Titebond announced a new glue in their lineup. Titebond Speed Set lists the following features:

- Extremely fast set - 15 minute clamp time
- Excellent strength & durability
- Visible under black light
- Unaffected by finishes
- Heat resistant - Sands easily
- Easy water cleanup

The third item in the list is especially exciting. I've been using Titebond II with fluorescent dye for a couple of years so being visible under UV is important to me.

Here's the link for more info: http://www.titebond.com/product/glues/1f1dafb3-eec8-4f9a-87fe-06f40d4c47df

Now I just have to find someplace to buy it.


----------



## tvrgeek (Nov 19, 2013)

Alas, a use for my dog urine black light! I had not thought about that but excellent idea. When we can get out again, might just track some down. I was looking for something stronger than regular TB, but not as far as West System epoxy.


----------



## Unknowncraftsman (Jun 23, 2013)

It looks a lot like the Titebond professional translucent wood glue. But now in a gallon.
I've really like the translucent glue very fast bond.


----------



## GR8HUNTER (Jun 13, 2016)

in the cabinet shop we used regular red titebond and it use to set up in hour which was perfect when building cabinets :<))


----------



## CaptainKlutz (Apr 23, 2014)

Data sheet shows: is high solids Aliphatic resin white glue with UV dye added. 
>= Elmer's white glue on steroids.

Note: Does not cross like like yellow water resistant type II/III PVA glues.

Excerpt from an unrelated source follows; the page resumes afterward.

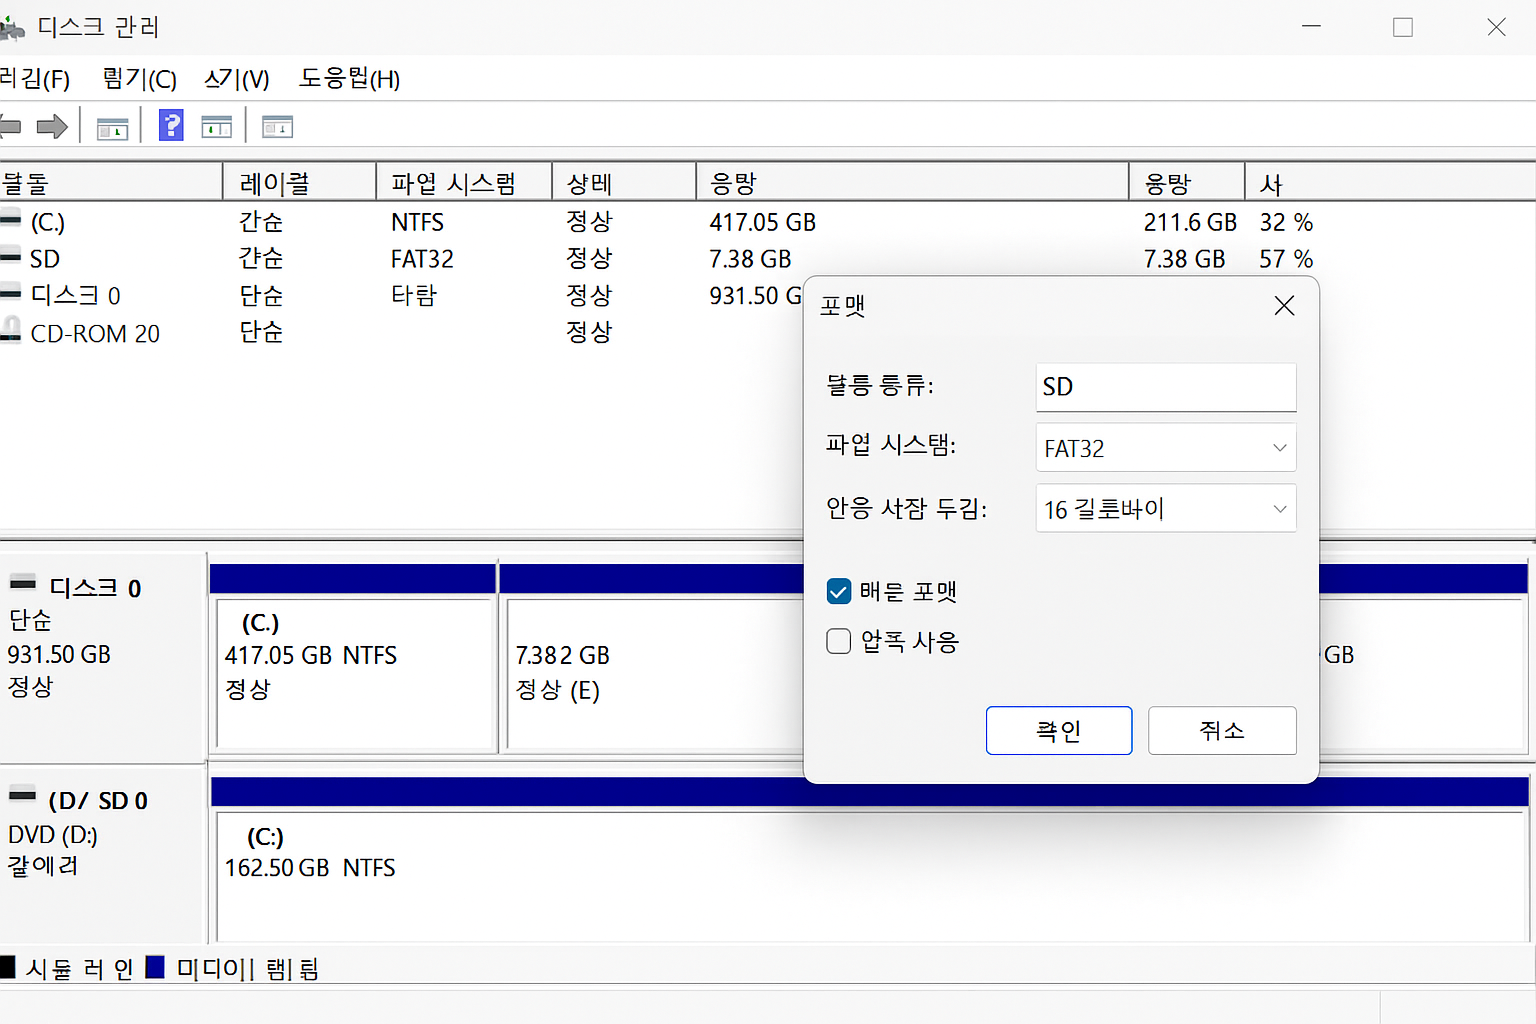The image size is (1536, 1024).
Task: Cancel the format dialog
Action: [1222, 730]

If you need fast set indoor glue with dye, sounds wonderful.

If only the temperatures and humidity in Arizona would allow use of fast glue like that? 
Tried to use the fast set No Run, No Drip glue for trim molding, and I could not keep spout from clogging when I set bottle down for a minute?

YMMV


----------



## RichT (Oct 14, 2016)

> If only the temperatures and humidity in Arizona would allow use of fast glue like that?
> Tried to use the fast set No Run, No Drip glue for trim molding, and I could not keep spout from clogging when I set bottle down for a minute?
> 
> - CaptainKlutz


I use the no drip glue here in Tucson without a problem. Of course, we are on average seven degrees cooler than Phx. I just keep the bottle inverted so the glue is always at the tip. Otherwise it can take a long time to get it flowing.


----------



## WoodenDreams (Aug 23, 2018)

The new Titebond glue is called "Speed Set". It's open glue time is only 2-4 minutes. It is translucent in black light. Smallest bottle size is one gallon. http://www.titebond.com/App_Static/literature/glues/FF1242_TB_Speed_Set.pdf


----------



## RichT (Oct 14, 2016)

> The new Titebond glue is called "Speed Set". It s open glue time is only 2-4 minutes. It is translucent in black light. Smallest bottle size is one gallon. http://www.titebond.com/App_Static/literature/glues/FF1242_TB_Speed_Set.pdf
> 
> - WoodenDreams


Is there an echo in here?


----------



## SMP (Aug 29, 2018)

Thats great, i have a UV inspection light I use on my cars for finding leaks.


----------



## WoodenDreams (Aug 23, 2018)

Not really a echo. When I read your post, I thought Titebond speed set was just a quicker open time glue, instead of the Name of the Titebond product. This is the first time I've heard of Titebond Speed Set. So I checked it out. Seems like one gallon is the smallest bottle size available. I do buy the Titebond III by the gallon. I don't think I'll get the Titebond Speed Set by the gallon. If it was available in a 16 or 32oz bottle I'd get some to try. But most of my glue-ups I need 15 to 20 minutes open time.


----------